Interestingly, the auto and FMCG sectors could show sluggish profit growth as heavyweights such as Hero Honda, HUL and M&M struggled with supply issues (volume growth), raw-material costs and price cuts.

Consistent performers
If consistency in earnings growth over the last few quarters is taken as a yardstick, banking, engineering, FMCG, IT and media stand out on the back of the economic recovery and the demand upturn, says a Motilal Oswal report. However, severe competition and regulatory uncertainties have meant that the telecom sector will churn out its fifth straight quarter of a drop in earnings.

Margin worries may ease
Higher raw-material costs are likely to put pressure on EBITDA margins, which are likely to be down for automobiles, auto components and consumer goods, feels IDFC. While the aggregate EBITDA margin, says a Motilal Oswal report, will be down 180 basis points year-on-year for the September quarter, it is likely to moderate in the second half of 2010-11. That will reflect the price hikes undertaken during the end of the September quarter.

While the margins for commodities should surge and remain steady for the IT sector on the back of improved demand, poor realisations will see those for telecom and cement drop.

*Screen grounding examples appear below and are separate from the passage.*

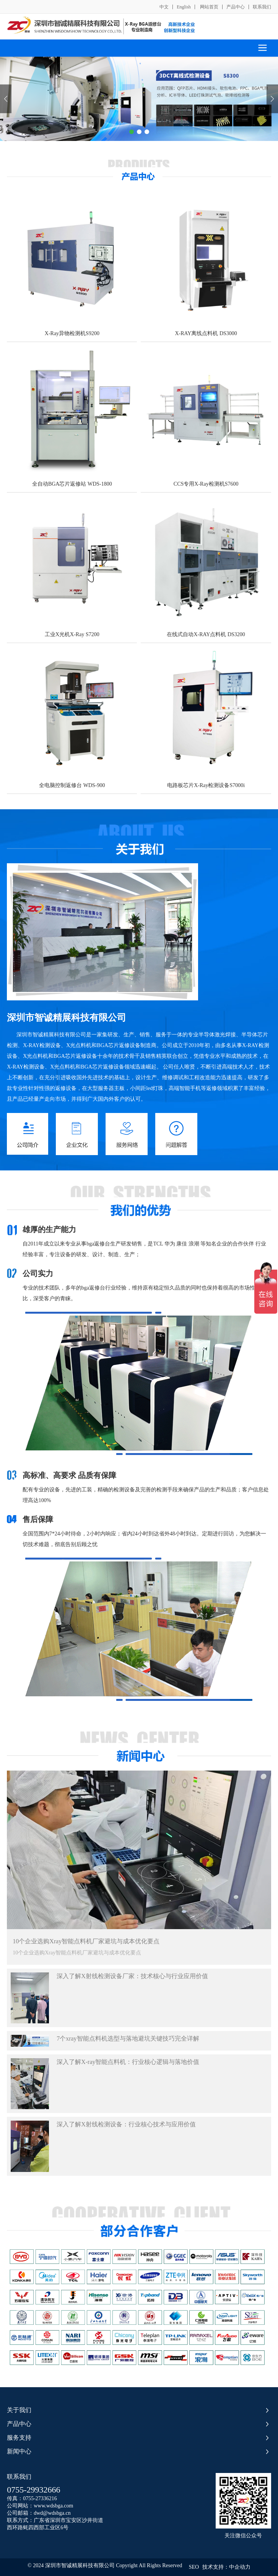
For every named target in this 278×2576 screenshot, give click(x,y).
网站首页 (208, 7)
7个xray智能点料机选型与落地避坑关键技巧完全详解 (128, 2038)
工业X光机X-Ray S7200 (72, 634)
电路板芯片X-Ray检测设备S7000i (206, 785)
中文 (164, 7)
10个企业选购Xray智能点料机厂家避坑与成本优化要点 (86, 1941)
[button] (131, 131)
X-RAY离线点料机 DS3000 (206, 333)
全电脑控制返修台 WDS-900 (72, 785)
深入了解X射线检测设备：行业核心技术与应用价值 (126, 2124)
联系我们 (262, 7)
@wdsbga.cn (56, 2513)
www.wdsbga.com (53, 2506)
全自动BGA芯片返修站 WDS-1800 (72, 484)
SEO (194, 2567)
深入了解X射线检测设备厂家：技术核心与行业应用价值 (132, 1976)
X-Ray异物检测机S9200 (72, 333)
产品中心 (235, 7)
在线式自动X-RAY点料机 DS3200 (206, 634)
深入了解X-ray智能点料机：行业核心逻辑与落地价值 (128, 2062)
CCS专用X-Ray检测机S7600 (206, 484)
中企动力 (239, 2567)
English (184, 7)
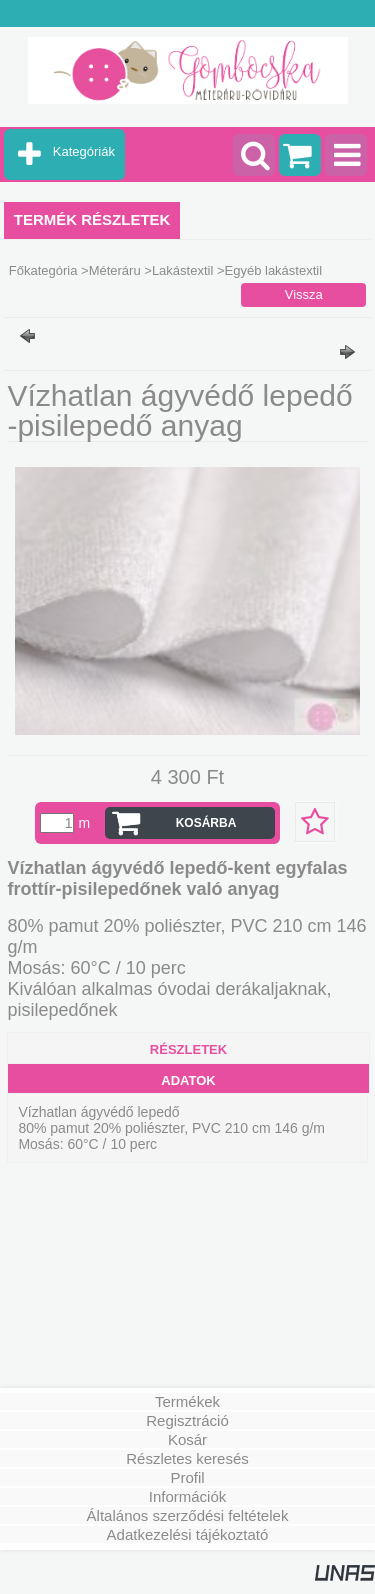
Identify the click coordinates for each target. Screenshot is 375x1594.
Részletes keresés (187, 1458)
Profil (187, 1477)
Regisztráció (187, 1420)
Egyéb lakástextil (274, 270)
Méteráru (115, 270)
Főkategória (43, 270)
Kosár (187, 1439)
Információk (188, 1496)
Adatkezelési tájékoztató (188, 1534)
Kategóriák (84, 151)
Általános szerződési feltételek (188, 1515)
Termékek (187, 1401)
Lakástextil (182, 270)
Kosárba (206, 823)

Where to invest and valuations
Considering the sound economic fundamentals and growth prospects, analysts are betting on the twin themes of the consumption and capex sectors.

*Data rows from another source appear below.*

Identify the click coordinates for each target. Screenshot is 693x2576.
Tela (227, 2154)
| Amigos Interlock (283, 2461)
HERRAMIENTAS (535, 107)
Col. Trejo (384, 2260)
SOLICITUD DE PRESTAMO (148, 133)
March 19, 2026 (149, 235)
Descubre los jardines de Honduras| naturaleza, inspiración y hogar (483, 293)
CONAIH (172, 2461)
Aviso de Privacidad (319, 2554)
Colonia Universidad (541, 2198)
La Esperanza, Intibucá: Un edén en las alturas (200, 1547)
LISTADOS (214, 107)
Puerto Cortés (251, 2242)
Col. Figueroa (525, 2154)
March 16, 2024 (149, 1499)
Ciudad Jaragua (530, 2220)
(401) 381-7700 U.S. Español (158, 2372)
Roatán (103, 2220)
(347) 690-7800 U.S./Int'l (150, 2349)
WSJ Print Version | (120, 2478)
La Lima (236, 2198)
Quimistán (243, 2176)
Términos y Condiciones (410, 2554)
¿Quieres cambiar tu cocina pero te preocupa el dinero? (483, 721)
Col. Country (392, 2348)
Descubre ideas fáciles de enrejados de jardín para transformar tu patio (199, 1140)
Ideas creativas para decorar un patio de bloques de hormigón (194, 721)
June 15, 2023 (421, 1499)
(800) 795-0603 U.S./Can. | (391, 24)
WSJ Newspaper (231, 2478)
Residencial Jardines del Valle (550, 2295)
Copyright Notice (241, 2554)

In the consumption space, Edelweiss is bullish on autos, media, airlines, real estate and banking on the back of a strong monsoon, easing inflation and a rise in disposable incomes. Macquarie, too, believes that investors should focus on themes such as investment, private consumption and structural-reform plays such as OMCs on the back of the oil-price deregulation.

As most sectors are trading above the long-term averages, analysts suggest a bottom-up approach in picking companies with strong growth visibility.